Mrs. Carpenter left three days later. The subject of Jane’s future was not broached again in her presence, but she heard the two women talking about professors of French and Italian and dancing classes, and the advantages of a saddle-horse and a pony cart. Her mother’s last words to her were—
“Now make the most of your time and don’t run about all over the country in the sun. Your complexion is the best thing about you.” And yet she didn’t hate her mother. Her idea of her mother had not even undergone for her any fundamental change. It was all the other way round. It was her opinion of herself that had suffered. With the dogged loyalty that seemed at times positively a sign of stupidity and was to influence every important decision of her life, she defended her mother to her own heart. If her mother did not like her it was because she was not likeable, because her father had been a dreadful man and had handed down to her some secret dangerous element of his own nature that made her antagonistic and unpleasant to brilliant happy people. Her Aunt Patty loved her because she was sorry for her. Her Aunt Patty was different from her mother. She, too, was ugly and a little queer; that was the bond between them. Poor Patience Forbes! Jane was to do her justice later, but for the moment she almost hated the sympathy between them, while her mother’s image like some magic adamant statue possessing a supernatural inviolability remained for her persistently and brilliantly the same. And when she was gone the question Jane put her aunt represented the result of hours of heart-broken weeping in which no whisper of a reproach had mingled.

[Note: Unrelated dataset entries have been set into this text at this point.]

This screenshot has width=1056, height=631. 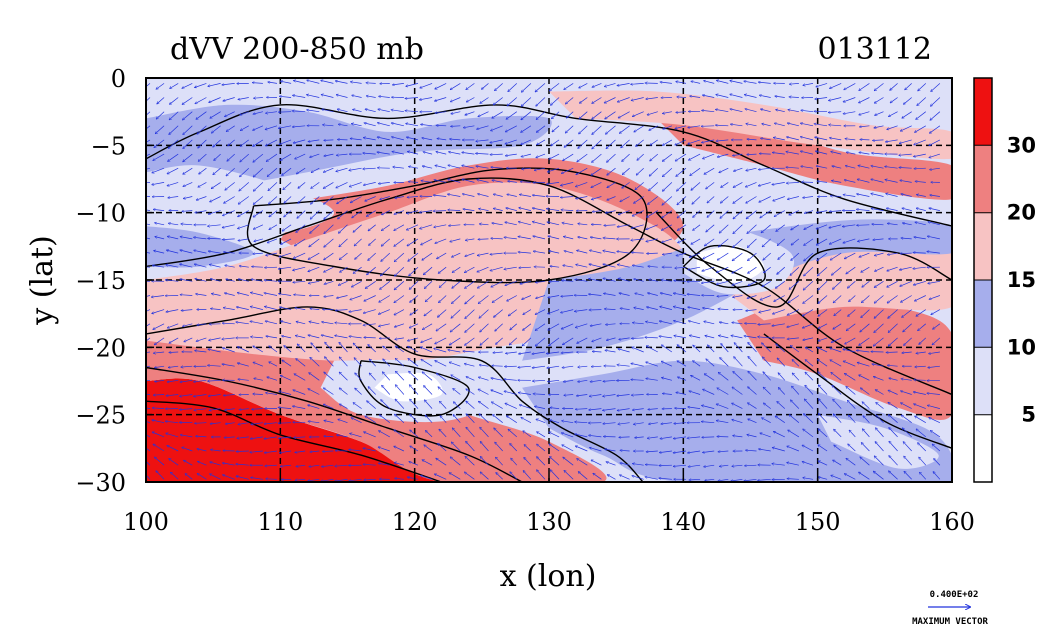 What do you see at coordinates (950, 608) in the screenshot?
I see `max-vector-key: 0.400E+02 MAXIMUM VECTOR` at bounding box center [950, 608].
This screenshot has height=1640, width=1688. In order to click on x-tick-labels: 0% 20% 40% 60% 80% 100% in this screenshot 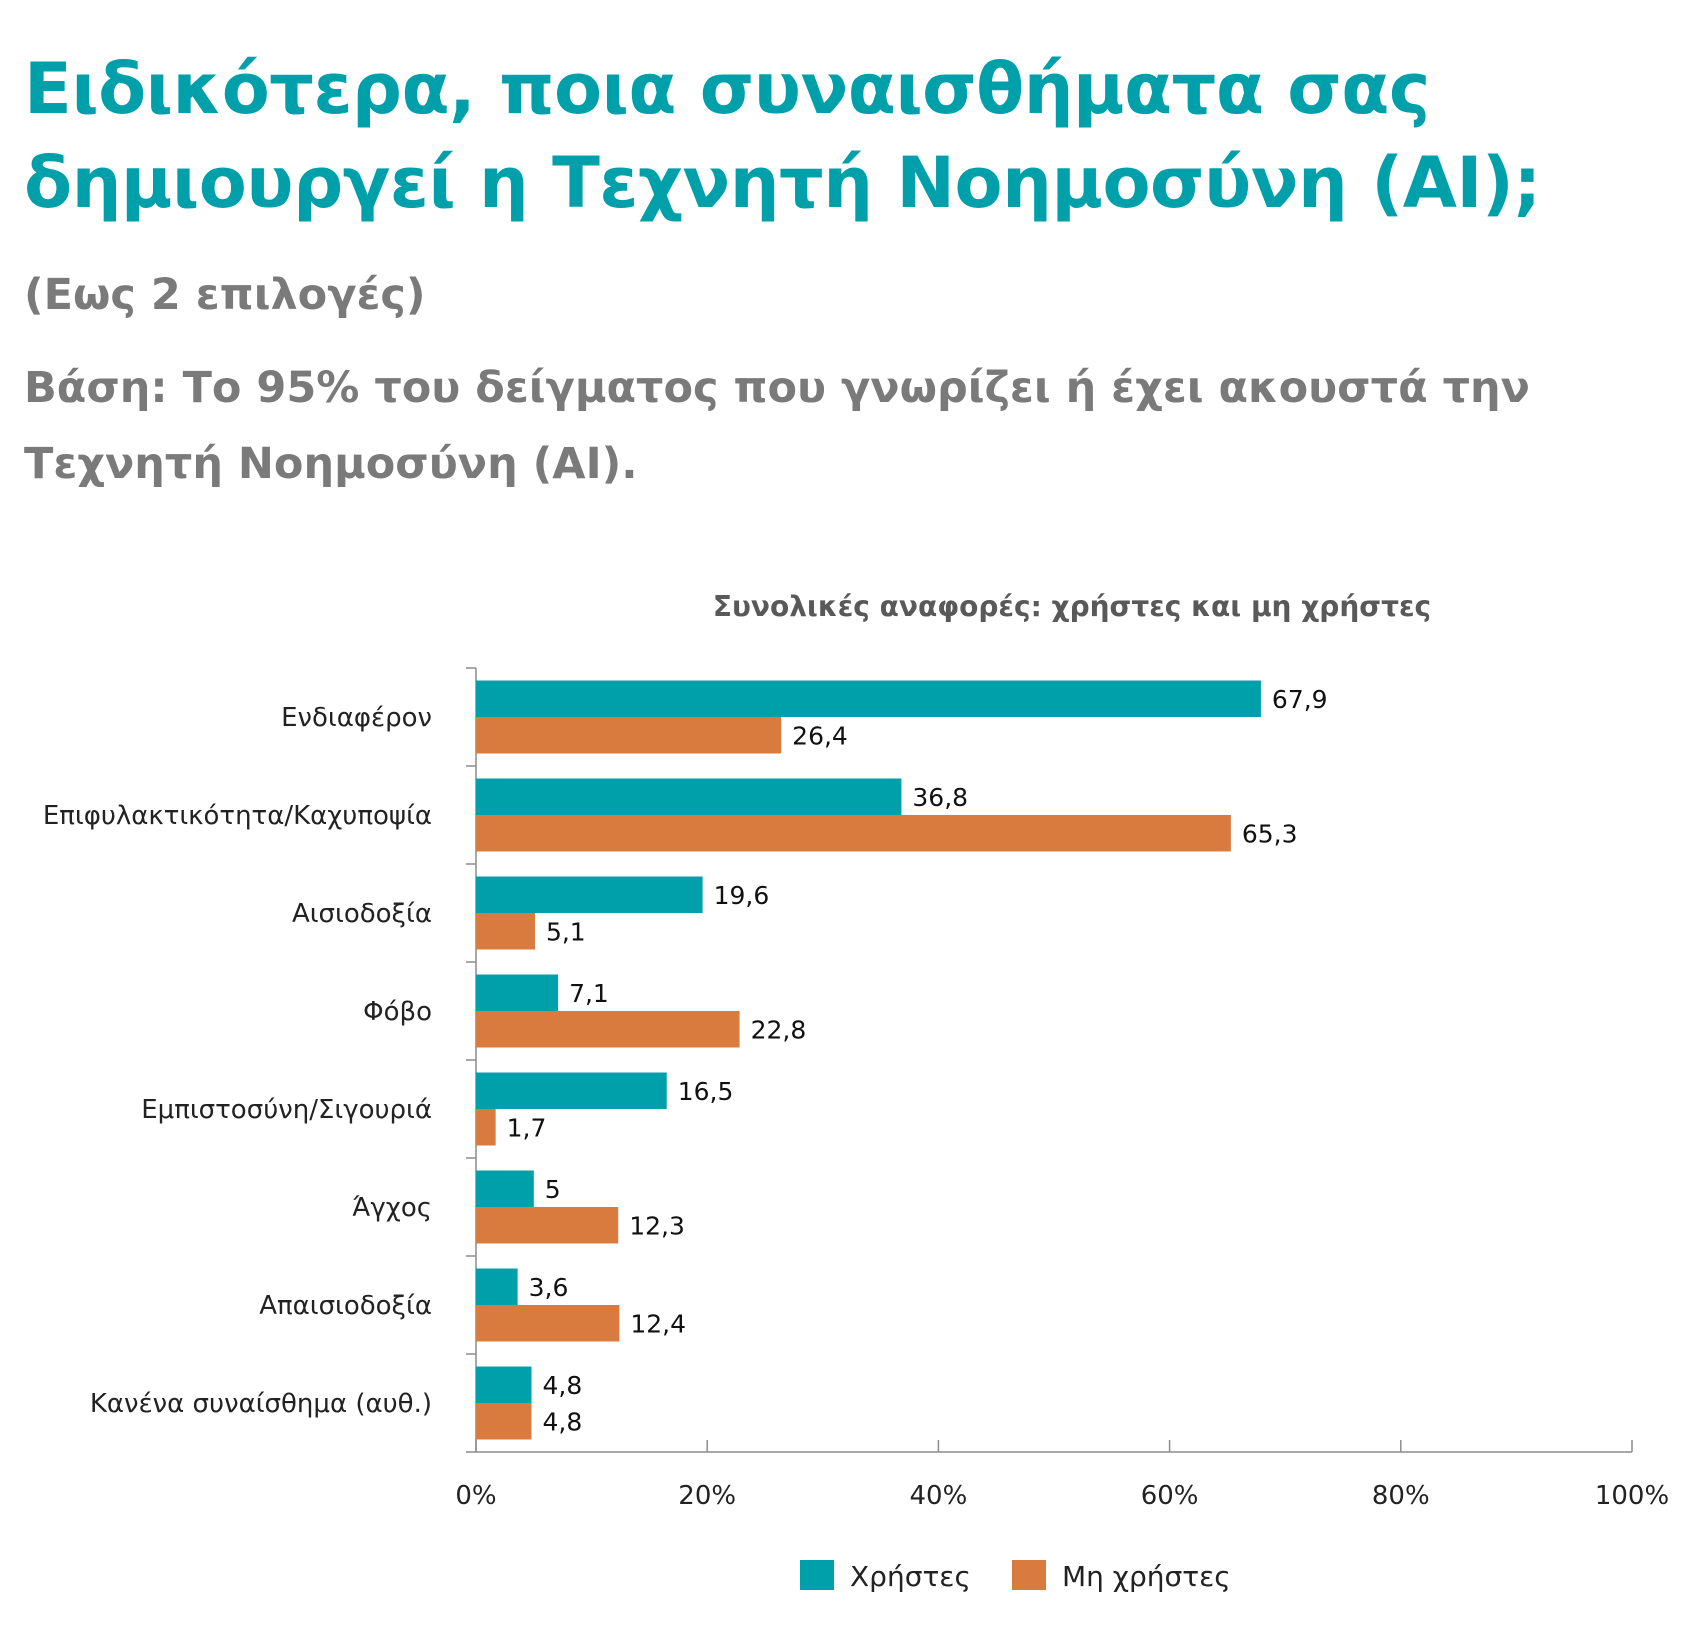, I will do `click(1062, 1496)`.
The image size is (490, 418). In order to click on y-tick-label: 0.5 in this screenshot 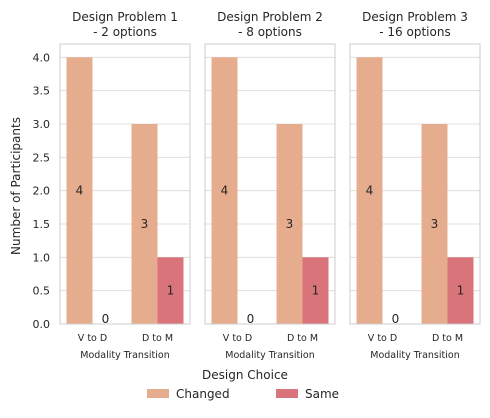, I will do `click(42, 292)`.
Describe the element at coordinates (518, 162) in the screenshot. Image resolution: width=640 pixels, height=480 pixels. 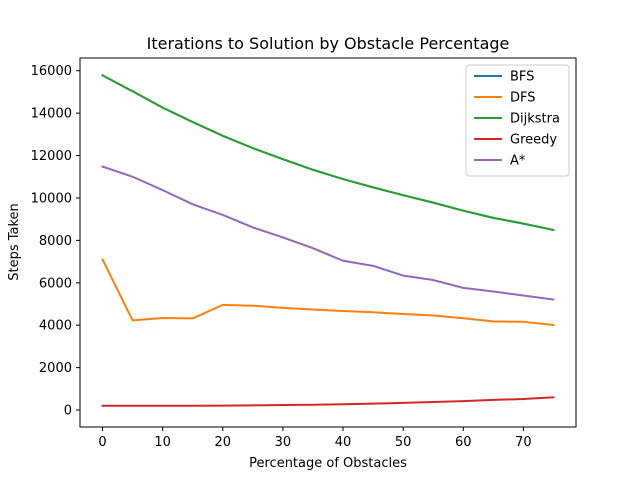
I see `legend-label: A*` at that location.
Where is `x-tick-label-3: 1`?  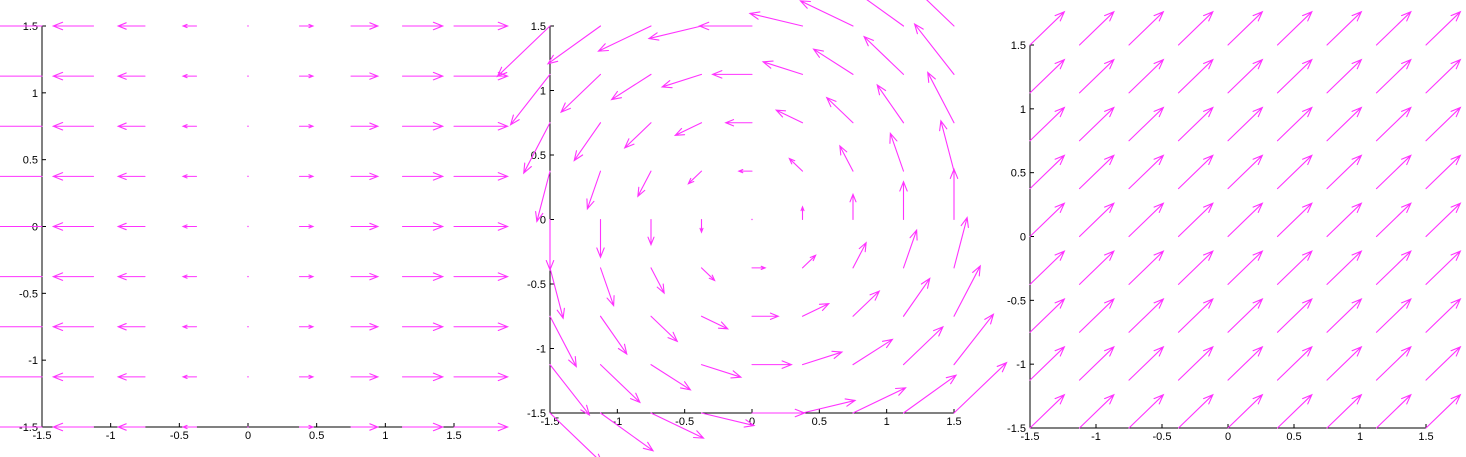
x-tick-label-3: 1 is located at coordinates (1360, 437).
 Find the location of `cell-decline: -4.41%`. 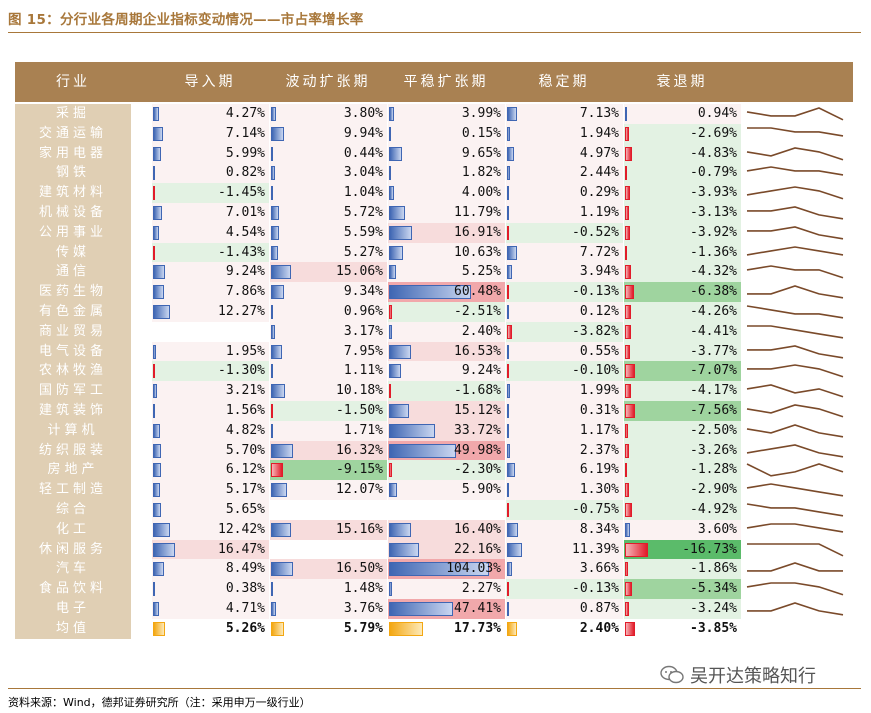

cell-decline: -4.41% is located at coordinates (682, 332).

“Aunt Patty,” she said, “how can I make my mother love me?” and her Aunt Patty had replied rather grimly—
“By trying to be what she wants you to be, I suppose.”
It was after this that Jane began sleeping at night with a strip of adhesive plaster across her mouth from her chin to her upper lip. Her aunt must have known but she did not interfere. I can imagine her standing over her niece’s bed when she came up from her protracted studies in the library, with a lamp in her hand, a tall grizzled figure in long ungainly black clothes, looking down at that sleeping face with the court-plaster pasted across the mouth, and I can see her weather-beaten face twist and tears well up in those shrewd intelligent eyes, and I seem to hear her utter—“Poor Jane, my poor lamb. If you could only take some interest in science. I don’t know what is to become of you.”